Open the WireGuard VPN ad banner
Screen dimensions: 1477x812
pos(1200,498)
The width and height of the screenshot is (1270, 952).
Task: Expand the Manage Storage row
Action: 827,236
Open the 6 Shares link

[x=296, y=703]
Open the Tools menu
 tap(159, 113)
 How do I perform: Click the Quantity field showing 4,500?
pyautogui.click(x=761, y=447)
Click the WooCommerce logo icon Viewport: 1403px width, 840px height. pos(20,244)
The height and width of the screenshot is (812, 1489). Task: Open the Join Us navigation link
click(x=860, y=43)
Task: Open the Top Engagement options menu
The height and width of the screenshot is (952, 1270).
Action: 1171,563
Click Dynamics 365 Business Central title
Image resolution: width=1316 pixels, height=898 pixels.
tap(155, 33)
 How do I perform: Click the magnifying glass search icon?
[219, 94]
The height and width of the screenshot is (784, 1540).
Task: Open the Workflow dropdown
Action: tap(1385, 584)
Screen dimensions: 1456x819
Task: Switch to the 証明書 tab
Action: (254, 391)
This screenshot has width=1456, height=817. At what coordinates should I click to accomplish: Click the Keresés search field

◇ ◇ ◇ ◇

§ DIRECTIONS FOR THIS TASK:
Write out every record above, word for word.

§ EXERCISE RESULT:
Open the WireGuard VPN ad banner
Screen dimensions: 1477x812
pos(1200,498)
The width and height of the screenshot is (1270, 952).
Task: Expand the Manage Storage row
Action: 827,236
Open the 6 Shares link

[x=296, y=703]
Open the Tools menu
 tap(159, 113)
 How do I perform: Click the Quantity field showing 4,500?
pyautogui.click(x=761, y=447)
Click the WooCommerce logo icon Viewport: 1403px width, 840px height. pos(20,244)
The height and width of the screenshot is (812, 1489). Task: Open the Join Us navigation link
click(x=860, y=43)
Task: Open the Top Engagement options menu
The height and width of the screenshot is (952, 1270).
Action: 1171,563
Click Dynamics 365 Business Central title
Image resolution: width=1316 pixels, height=898 pixels.
tap(155, 33)
 How do I perform: Click the magnifying glass search icon?
[219, 94]
The height and width of the screenshot is (784, 1540).
Task: Open the Workflow dropdown
Action: tap(1385, 584)
Screen dimensions: 1456x819
Task: Switch to the 証明書 tab
Action: (254, 391)
This screenshot has width=1456, height=817. At what coordinates should I click to accomplish: Click the Keresés search field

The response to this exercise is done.